Panelist Kristen Felder, of Collision Hub, said she, too, has tried to counter some people’s perceptions about women in the industry by always “fighting for more knowledge.” When an employer wouldn’t pay for certain training or allow her to travel to industry events, she’d use her own money and vacation time to attend.
“There was nothing that was going to get in the way of me having the most knowledge in the room,” she said. “I enjoy when people underestimate women in this industry. Take your eye off me and let’s see what happens. When they don’t count you in, you can do whatever you want to do. You can go as far as you want to go.”
Manjavinos and Ervin said they, too, faced some challenges as they began their careers.

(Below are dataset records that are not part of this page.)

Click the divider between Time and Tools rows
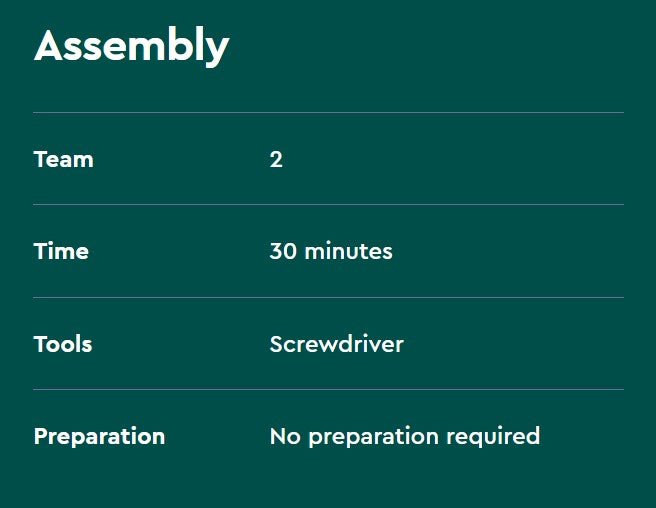Viewport: 656px width, 508px height. click(328, 297)
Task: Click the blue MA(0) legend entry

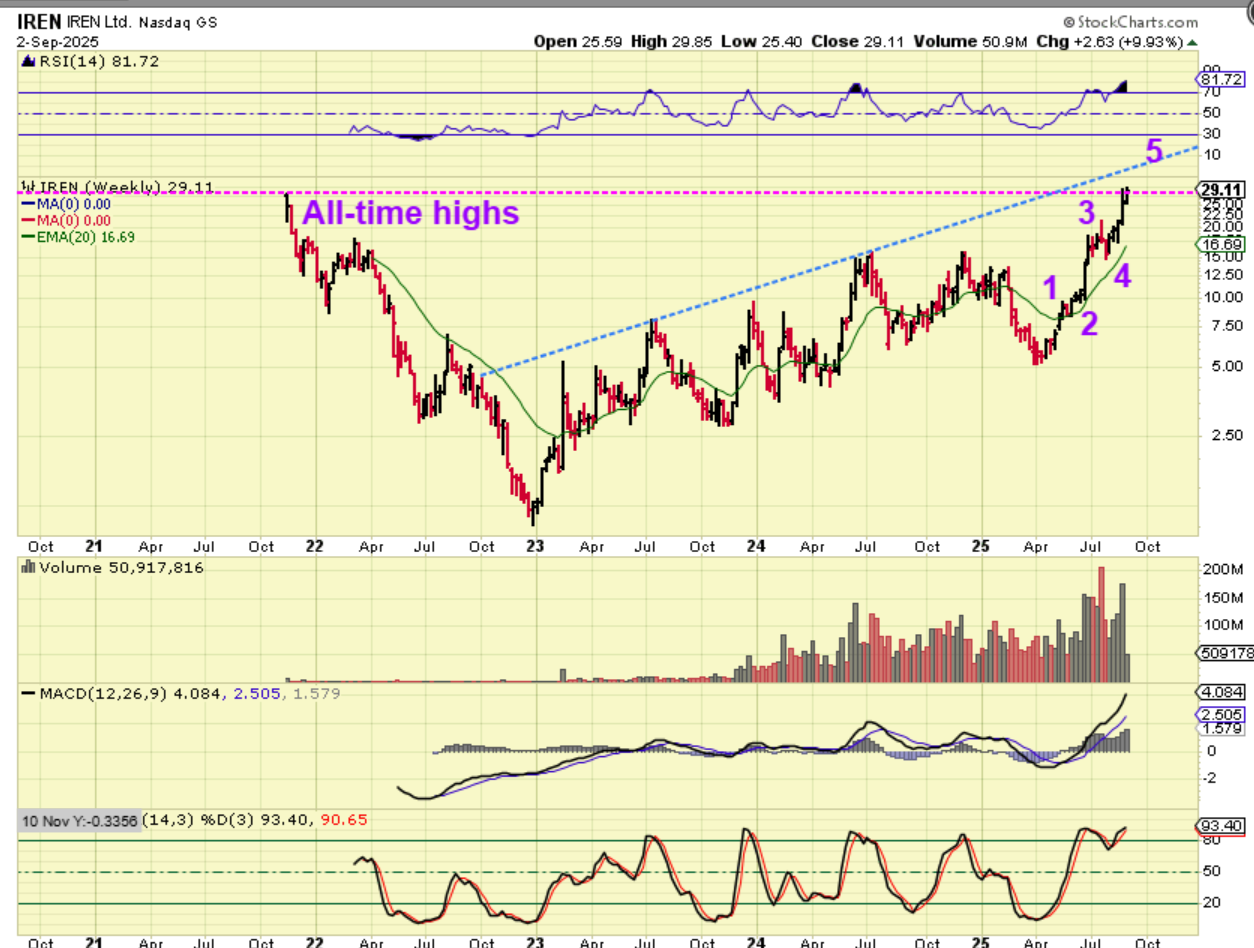Action: (66, 204)
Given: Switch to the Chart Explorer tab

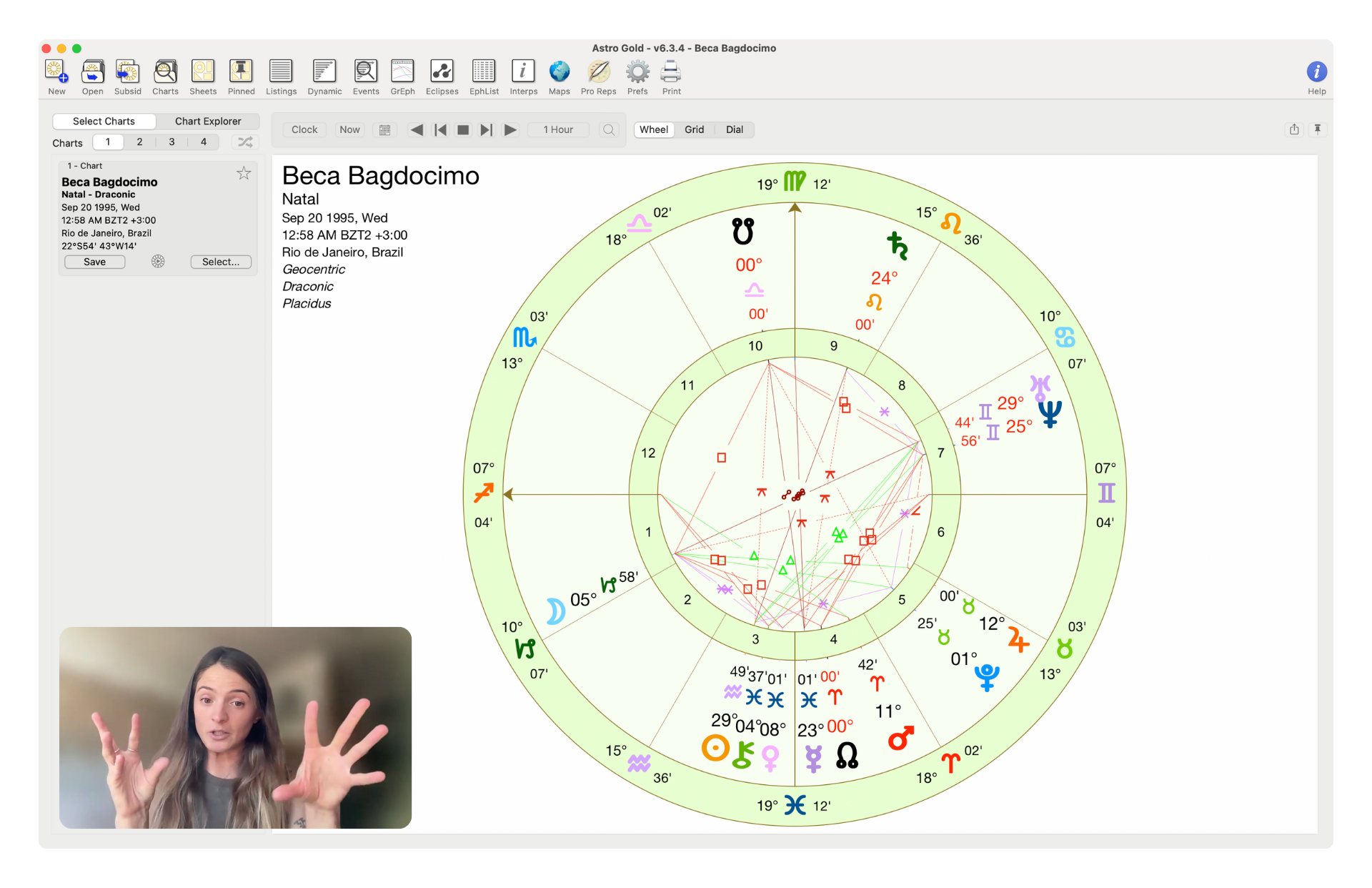Looking at the screenshot, I should coord(208,121).
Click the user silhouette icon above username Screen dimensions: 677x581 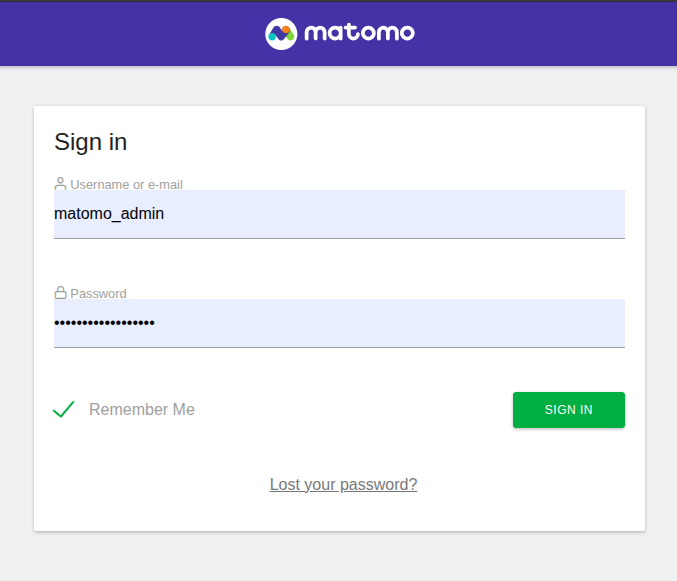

Manjavinos said her manager at a collision shop where she was a painters’ assistant said he wouldn’t be able to move her up when the shop’s painter retired.
“He said, ‘Connie, we love you but the old man makes the decisions, and at the end of the day, he’s super old-school. He’s not going to want a female painter.’”
Ervin said unlike some of her previous employers, her boss appreciates having women in the business.
“We’re clean, organized, and keep everyone in line. He likes that, because he can work and not worry about what’s going on out in the shop because he knows he has people who care. I’m not that strong, so he’s getting tools that will make it easier for me to do the work. He’s told me, ‘I want to make this as easy as I can for you.’ It means a lot to work for someone who cares, and who doesn’t constantly put you down because you are a female.”
“A lot of people get discouraged at the beginning, if they go through bad experiences,” Manjavinos said. “They might decide it is a man’s trade. I don’t want people to have that mindset. Don’t let it discourage you. Continue forward, because at the end of the day, this is what you want.”
Making women feel welcomed and able to contribute could go a long way to solving the industry’s technician shortage, she said.
“I don’t have any kids of my own, but I have 13 nieces and nephews, and they want to do this type of work,” Manjavinos said. “That’s the best feeling ever.”